Sebenarnya, bisa saja aku pergi lagi, mengabaikan Pamela dan semua kondisinya, menghilang dari Satya dan menemukan pasien lain yang memiliki kriteria tepat. Namun, sebagai seorang Psikolog, disinilah aku yakin Tuhan memberikan jalan. Selain membantu menghilangkan trauma masa lalu, mungkin saja hal ini akan membantuku memperbaiki masa lalu, utamanya dengan segala hal terkait Pamela dan Satya yang -sejujurnya- sangat ingin ku lepaskan. Aku juga tidak bisa mengabaikan kondisi Pamela, yang secara langsung masih bisa dihitung teman, terlepas dari semua kejadian yang pernah terjadi.
Tidak. Aku bukan orang yang sejahat itu. Gelar predator gila yang ku sandang lahir bukan karena permasalahanku dengan Pamela maupun Satya. Semua itu tercipta atas dasar apa yang ku tunjukkan kepada mereka, karena berusaha menutupi apa yang sudah ku lalui. Kejadian yang terjadi di Palangka Raya itu sengaja ku tutup rapat-rapat, apalagi dengan keputusan keluarga untuk memindahkanku ke Yogyakarta, saat itu pula aku berpikir untuk membangun karakter baru bagi seorang Sina.

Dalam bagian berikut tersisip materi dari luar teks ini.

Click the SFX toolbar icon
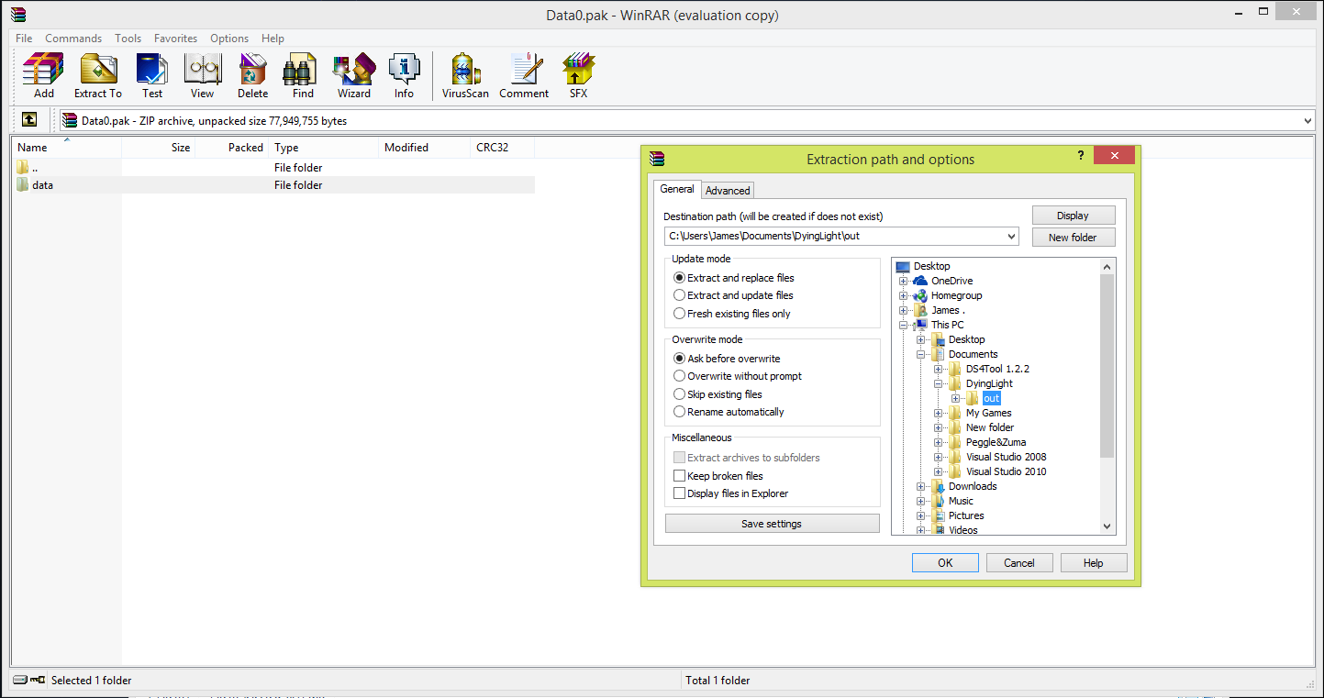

Pernahkah kalian melakukan hal yang sama? Membangun sebuah fantasi untuk menutupi kekurangan diri. Berperilaku seolah semua yang kalian inginkan adalah kesempurnaan, maupun kebahagiaan yang nyatanya semu. Terjebak dalam perilaku berandai-andai untuk sesuatu yang -sebenarnya- sudah hilang, namun kalian enggan mengakuinya. Berbicara dengan diri sendiri, yang perlahan justru menciptakan karakter seseorang yang kalian visualisasikan dalam bentuk teman bicara setiap kali kalian duduk sendirian. Bukankah seperti itu Skizofrenia?
Itulah mengapa, dalam objek yang ku cari dari Forty Seconds salah satu targetnya adalah pengidap Skizofrenia. Sebab dalam fantasi yang ku ciptakan, seorang Sina adalah sosok tangguh dengan segala ketidak takutannya akan apapun, kecuali Tuhan. Hingga hari ini, sesekali aku akan terjebak dalam situasi tak ingin mengakui, bahwa aku telah dijadikan yatim piatu secara paksa. Namun, ketika mengetahui pengidap itu adalah Pamela, sosok Sina yang hangat dan penuh iba muncul ke permukaan.
“Siapa, Sin?” Agita menyapa, membuyarkan lamunanku.
“Satya. Dia ngabarin gue kalo keluarga Pamela setuju untuk bertemu.”
“Pamannya?”
“Sepertinya iya. Gue juga kurang tahu, karena memang selama ini yang intens komunikasi ya Satya, selaku Psikiaternya Pamela.”
Agita orang yang cukup peka. Dia menepuk pundakku pelan, untuk memberikan semangat. Kekhawatiran memang sedang melanda hebat. Aku tidak menyangka, menemukan tiga target yang tepat harus melalui fase ini. Bahkan hingga saat ini, aku masih memikirkan pola komunikasi seperti apa yang ingin ku gunakan kepada Pamela.
“Saran gue, lo temuin dulu keluarga Pamela. Gali informasi terbaru dari sana, baru setelah itu lo bisa putuskan, tetap ingin membantu Pamela, atau mencari orang lain saja.” Saran Agita sembari mendampingiku berjalan keluar dari ruang meeting.
“Gue cuma takut aja, kehadiran gue bakal memperburuk kondisi Pamela, daripada menyembuhkannya. Lo kenal dia sejak SMA, Git. Lo tau gimana angkuhnya dia dengan semua kata-kata kasarnya ke gue.”
“Gue ngerti kok. Makanya, lo musti tahu dulu posisi kondisi Pamela sekarang gimana, lalu pendekatan selanjutnya jadi PR lo. Ingat, tempatkan diri lo sebagai seorang Psikolog, bukan Sina.”
Aku mengangguk, lalu mengeluarkan sesuatu dari sakuku sebelum meneruskan langkah menuju pintu keluar, sedangkan Agita berbelok menuju lift.
“Ini.”
“Apa ini?”
“Hadiah atas kerja keras lo sejauh ini. Bukan sebagai Bos, tapi sebagai seorang Sina.”
“Buat apa?”
“Gunakan ini untuk berpergian tiga hari, Git. Lo gue suruh cuti mulai hari ini dan gunakan waktumu dengan baik. Pulihkan tenaga sebelum event itu dimulai. Biar gue tangani sisanya. Jangan khawatir.”